AIM OF THE TASK =>
Using the entries below, transcribe exactly the line containing "This screenshot has height=646, width=1024." and each line that follows it to the end.

Stored items =>
Start of Block

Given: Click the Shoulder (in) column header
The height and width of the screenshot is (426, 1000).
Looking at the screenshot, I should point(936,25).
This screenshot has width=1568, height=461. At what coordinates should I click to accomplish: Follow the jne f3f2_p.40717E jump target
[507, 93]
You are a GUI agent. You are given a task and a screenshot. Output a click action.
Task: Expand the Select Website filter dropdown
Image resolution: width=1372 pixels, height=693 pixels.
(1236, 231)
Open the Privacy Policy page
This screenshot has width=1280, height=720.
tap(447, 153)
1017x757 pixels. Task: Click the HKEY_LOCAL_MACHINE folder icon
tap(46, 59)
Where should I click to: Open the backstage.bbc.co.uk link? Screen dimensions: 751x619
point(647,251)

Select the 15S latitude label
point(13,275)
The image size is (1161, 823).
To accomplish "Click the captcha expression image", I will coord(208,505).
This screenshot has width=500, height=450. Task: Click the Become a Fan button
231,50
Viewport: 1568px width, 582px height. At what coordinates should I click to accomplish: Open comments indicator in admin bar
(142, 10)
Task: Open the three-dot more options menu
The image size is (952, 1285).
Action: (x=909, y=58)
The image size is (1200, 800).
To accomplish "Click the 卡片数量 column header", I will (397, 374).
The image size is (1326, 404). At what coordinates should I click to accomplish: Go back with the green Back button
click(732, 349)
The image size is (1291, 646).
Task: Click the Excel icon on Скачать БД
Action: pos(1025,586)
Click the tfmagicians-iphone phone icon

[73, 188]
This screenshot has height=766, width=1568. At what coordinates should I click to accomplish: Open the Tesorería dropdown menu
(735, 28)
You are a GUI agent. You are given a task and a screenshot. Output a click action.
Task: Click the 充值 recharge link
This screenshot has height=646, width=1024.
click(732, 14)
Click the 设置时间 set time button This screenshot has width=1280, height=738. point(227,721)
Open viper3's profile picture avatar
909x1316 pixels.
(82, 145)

End of Block

YOUR SOLUTION =>
This screenshot has height=646, width=1024.
click(732, 14)
Click the 设置时间 set time button This screenshot has width=1280, height=738. point(227,721)
Open viper3's profile picture avatar
909x1316 pixels.
(82, 145)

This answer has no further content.